:: What to produce ::
Repeat each record exactly, skipping the pictures.

:: Stored data ::
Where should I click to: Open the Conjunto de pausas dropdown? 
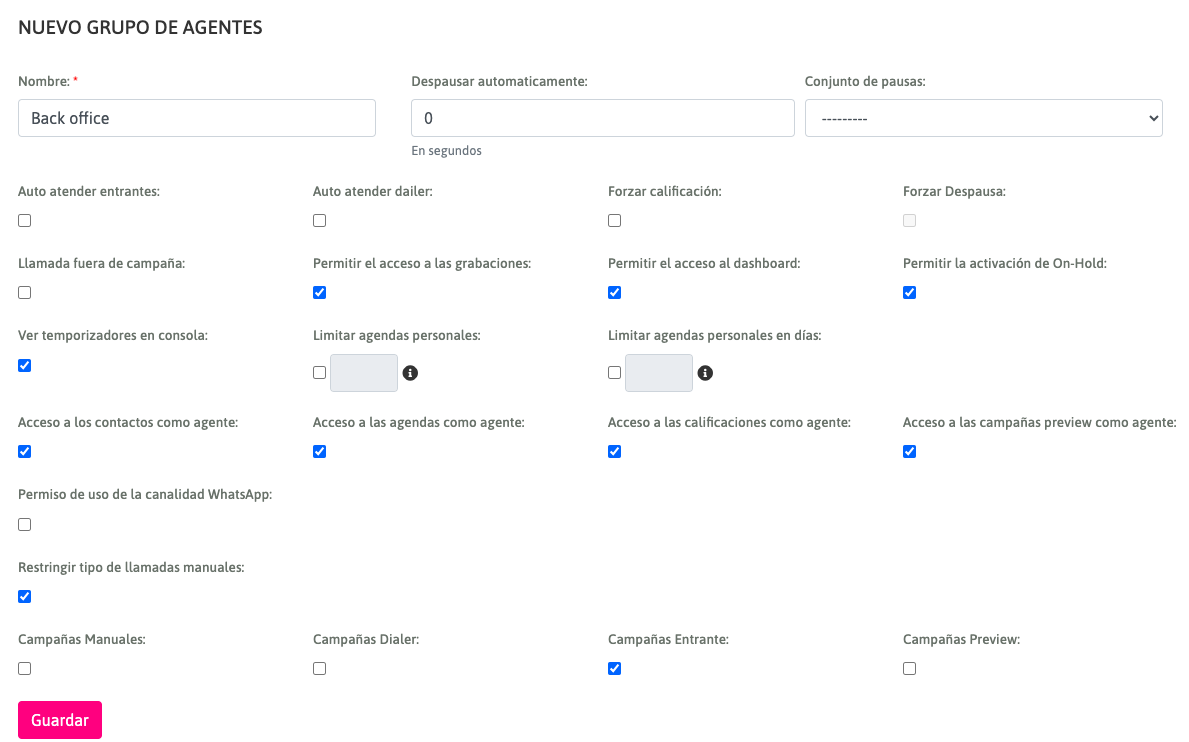click(983, 118)
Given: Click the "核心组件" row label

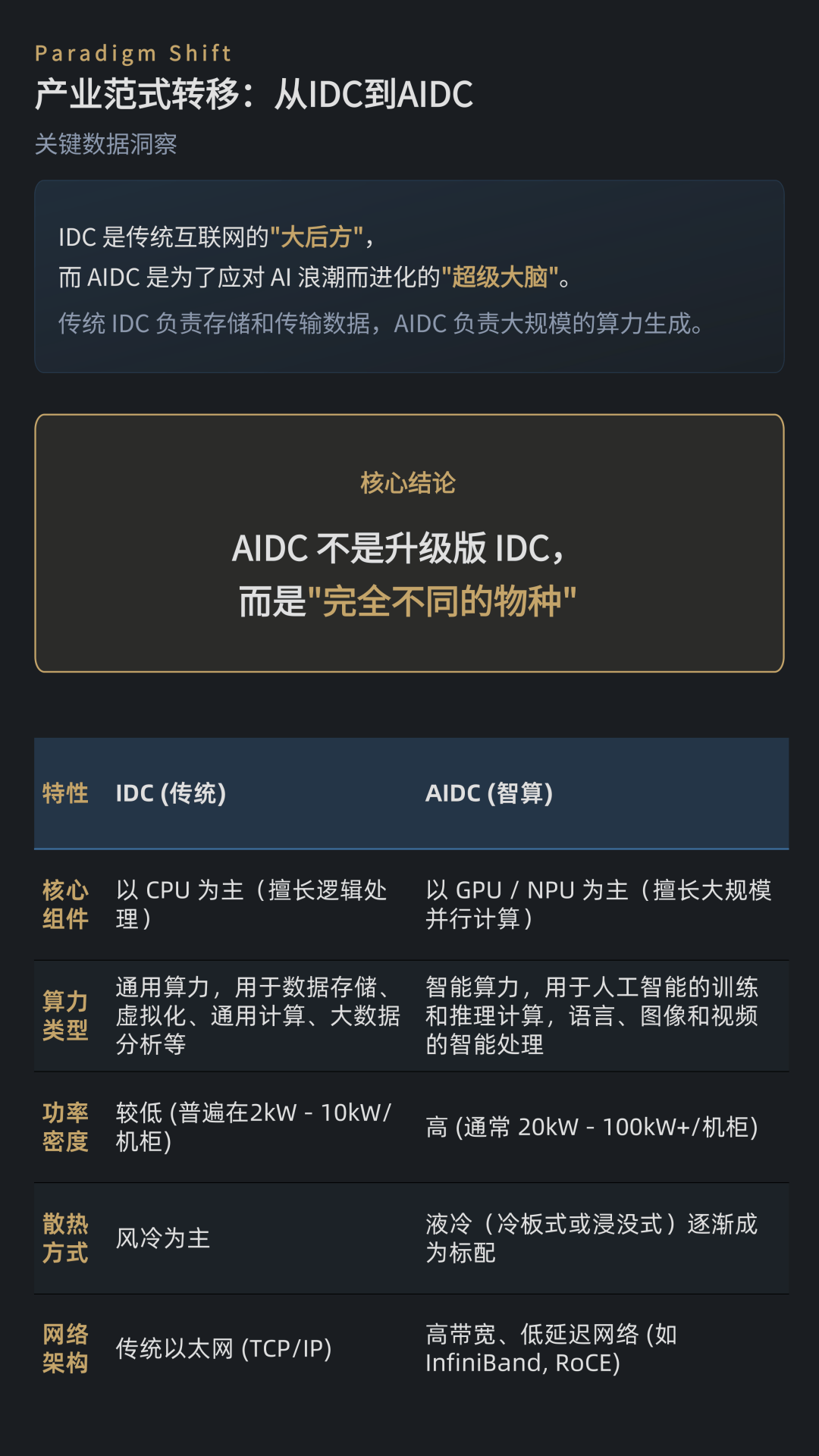Looking at the screenshot, I should 65,905.
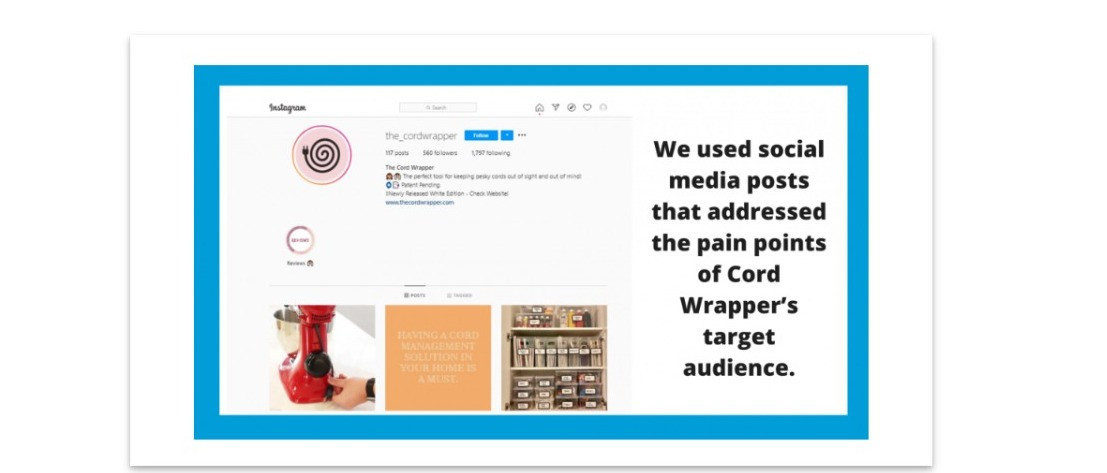View the 1,797 following list

click(x=490, y=153)
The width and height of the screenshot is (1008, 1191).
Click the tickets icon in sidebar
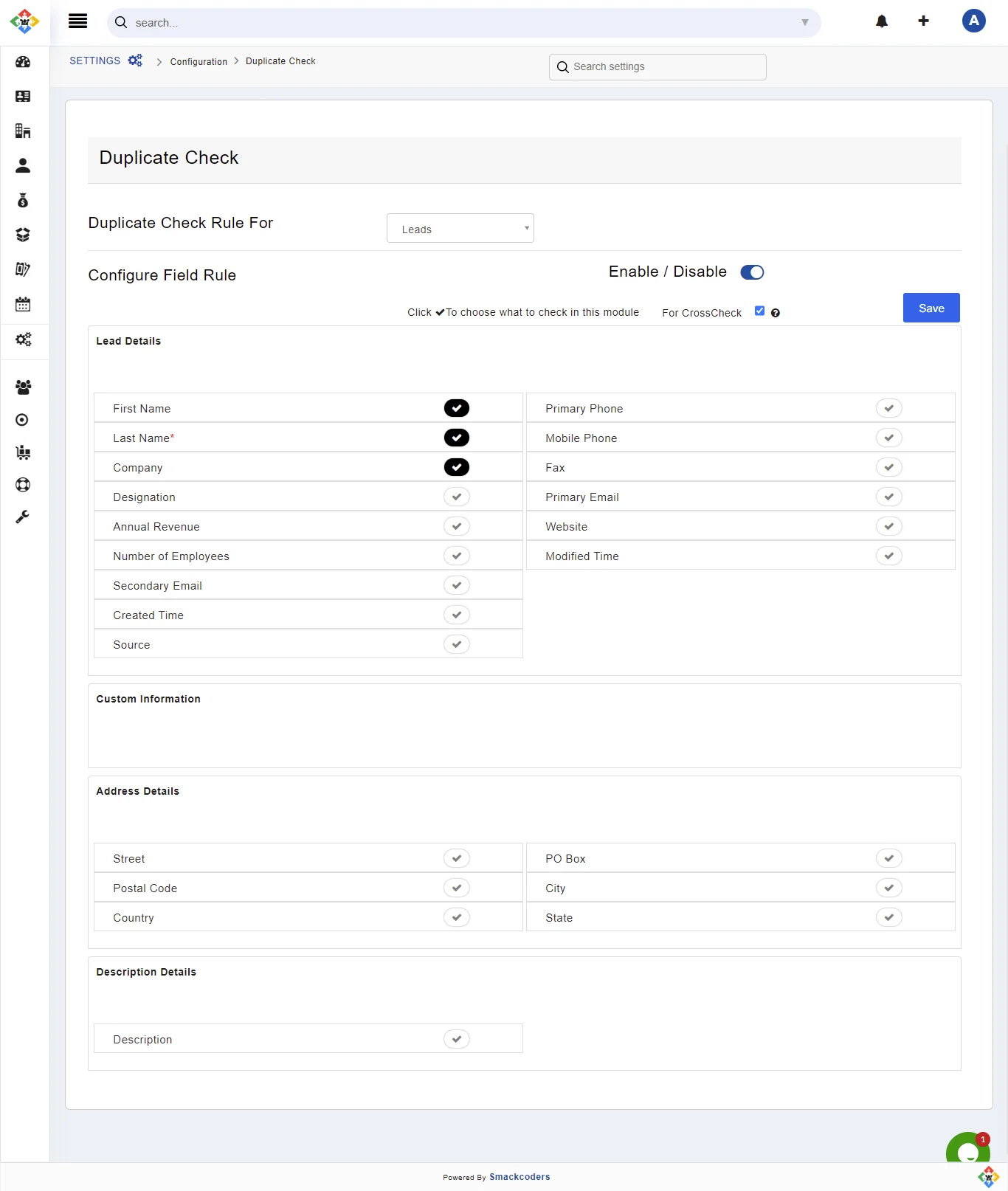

:: Problem solution ::
Where should I click to: Open the Conjunto de pausas dropdown? 
click(983, 118)
Given: Click the "核心组件" row label

Looking at the screenshot, I should 65,905.
View the 1,797 following list

click(x=490, y=153)
The width and height of the screenshot is (1008, 1191).
Click the tickets icon in sidebar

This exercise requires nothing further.